Не говоря ни слова, Сулейман грубо отодвинул меня плечом и втолкнул монашка в комнату. У паренька на левой стороне груди не было белого креста, впоследствии я узнал, что так одевались послушники Ордена. Казалось, он вот-вот лишится сознания, от страха или от боли – этого я еще не знал. Франк по-прежнему держал его за руку, словно боясь, что тот вырвется и убежит.
– Разбуди немедля своего господина! – шепотом приказал он.
– Мой султан, – я подчинился этому взволнованному шепоту, – мой султан!
Джем медленно пробуждался, он видел первый сон; скользнул задумчивым взглядом по мне, Сулейману, незнакомому юноше. И угадав нашу тревогу, вдруг подскочил как ужаленный:
– Что случилось?
– О повелитель, зачем ты не послушал меня! – с отчаянием воскликнул Сулейман, позабыв об осторожности. – Я оказался прав. Как мне не хотелось оказаться правым, мой султан!
– О чем ты? – Наше смятение уже передалось Джему, соединилось с его усилием отогнать сон, мой господин был сейчас бледен, измучен, почти жалок.
– Сегодня тебе показывали весь Родос, не так ли, повелитель? Все утро и весь день возили далеко от крепости?
– Да. Что из того?
– А знаешь ли зачем, мой султан? – продолжал Франк задавать свои бессмысленные вопросы.
– Откуда мне знать! Говори!
– Чтоб ты не видел, как они сбегаются в свое разбойничье логово, не понял, что они совещаются, решают, действуют, вот зачем!
– Ты пьян или теряешь рассудок? – произнес Джем, тряхнув головой. – Какое логово, какие разбойники?
– Большой совет заседал все утро, весь день. Решал твою участь, мой султан!
– Мою участь решать нечего, я уже сам решил ее. Вчера вечером мы условились с великим магистром, что он обратится с письмами в Венгрию и Германию. Через месяц самое большее, едва лишь придет ответ от обоих королей, я отправлюсь в Румелию. Должно быть, магистр сегодня сообщил об этом братьям.

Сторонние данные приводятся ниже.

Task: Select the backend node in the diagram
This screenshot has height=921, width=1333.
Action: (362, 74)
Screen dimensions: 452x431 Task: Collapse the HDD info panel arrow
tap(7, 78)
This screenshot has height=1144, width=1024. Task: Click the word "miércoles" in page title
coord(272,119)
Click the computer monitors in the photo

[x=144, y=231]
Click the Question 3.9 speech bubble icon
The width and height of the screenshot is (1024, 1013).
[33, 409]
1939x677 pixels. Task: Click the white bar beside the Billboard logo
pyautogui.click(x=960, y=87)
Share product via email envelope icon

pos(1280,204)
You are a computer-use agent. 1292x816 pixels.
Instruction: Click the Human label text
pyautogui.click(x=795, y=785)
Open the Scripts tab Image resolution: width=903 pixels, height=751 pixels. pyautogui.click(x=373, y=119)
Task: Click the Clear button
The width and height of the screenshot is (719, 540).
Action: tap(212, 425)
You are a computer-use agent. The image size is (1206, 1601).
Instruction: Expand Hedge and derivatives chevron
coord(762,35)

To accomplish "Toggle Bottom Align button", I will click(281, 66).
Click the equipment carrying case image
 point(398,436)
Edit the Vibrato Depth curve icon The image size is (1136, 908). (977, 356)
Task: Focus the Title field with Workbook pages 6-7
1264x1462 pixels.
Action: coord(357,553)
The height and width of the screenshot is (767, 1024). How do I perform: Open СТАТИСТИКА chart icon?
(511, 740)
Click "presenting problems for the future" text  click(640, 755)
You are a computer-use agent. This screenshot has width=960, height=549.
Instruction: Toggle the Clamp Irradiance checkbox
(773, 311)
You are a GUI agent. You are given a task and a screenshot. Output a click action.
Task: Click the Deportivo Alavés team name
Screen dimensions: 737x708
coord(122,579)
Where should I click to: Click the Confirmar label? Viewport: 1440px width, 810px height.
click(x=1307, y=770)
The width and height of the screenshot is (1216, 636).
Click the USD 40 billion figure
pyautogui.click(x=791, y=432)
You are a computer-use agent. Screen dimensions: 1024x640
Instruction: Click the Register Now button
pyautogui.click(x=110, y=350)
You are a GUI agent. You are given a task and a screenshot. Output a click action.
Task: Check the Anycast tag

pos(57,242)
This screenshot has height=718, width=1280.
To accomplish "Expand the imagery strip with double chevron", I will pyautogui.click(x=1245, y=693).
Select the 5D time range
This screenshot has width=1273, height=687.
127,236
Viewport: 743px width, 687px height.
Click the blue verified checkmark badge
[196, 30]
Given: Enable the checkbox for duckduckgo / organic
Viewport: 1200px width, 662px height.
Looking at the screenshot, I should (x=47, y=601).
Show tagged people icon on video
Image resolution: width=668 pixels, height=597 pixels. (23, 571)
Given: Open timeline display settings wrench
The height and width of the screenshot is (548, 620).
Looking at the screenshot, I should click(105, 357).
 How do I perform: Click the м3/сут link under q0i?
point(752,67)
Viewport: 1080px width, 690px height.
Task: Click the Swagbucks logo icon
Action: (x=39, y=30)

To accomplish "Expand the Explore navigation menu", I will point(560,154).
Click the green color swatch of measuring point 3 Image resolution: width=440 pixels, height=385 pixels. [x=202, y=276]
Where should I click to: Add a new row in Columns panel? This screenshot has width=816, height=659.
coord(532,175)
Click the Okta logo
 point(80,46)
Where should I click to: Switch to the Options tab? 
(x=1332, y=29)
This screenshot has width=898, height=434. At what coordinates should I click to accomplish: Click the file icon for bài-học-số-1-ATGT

– Нет, мой султан! – настаивал на своем Сулейман. – Ты не отправишься в Румелию. С самого утра и до недавнего часа Большой совет обсуждал, куда ты будешь отослан: в Рим или во Францию. Куда они решат – ибо они еще не решили, – туда ты и поедешь, мой султан.
Страшное молчание воцарилось в опочивальне, его нарушали только выкрики родосских разносчиков, предлагавших свой товар на площади Святого Себастьяна. А мы четверо стояли, будто над свежей могилой.
– Сулейман, – прошептал Джем после молчания, показавшегося мне бесконечным. – Уверен ли ты?
– Для того я и привел тебе свидетеля, мой султан, – Франк тряхнул паренька и что-то сказал ему на своем языке.
Монашек усердно закивал, словно немой. Но весь его вид, устремленные на Сулеймана преданные глаза доказывали, что тот говорит чистую правду.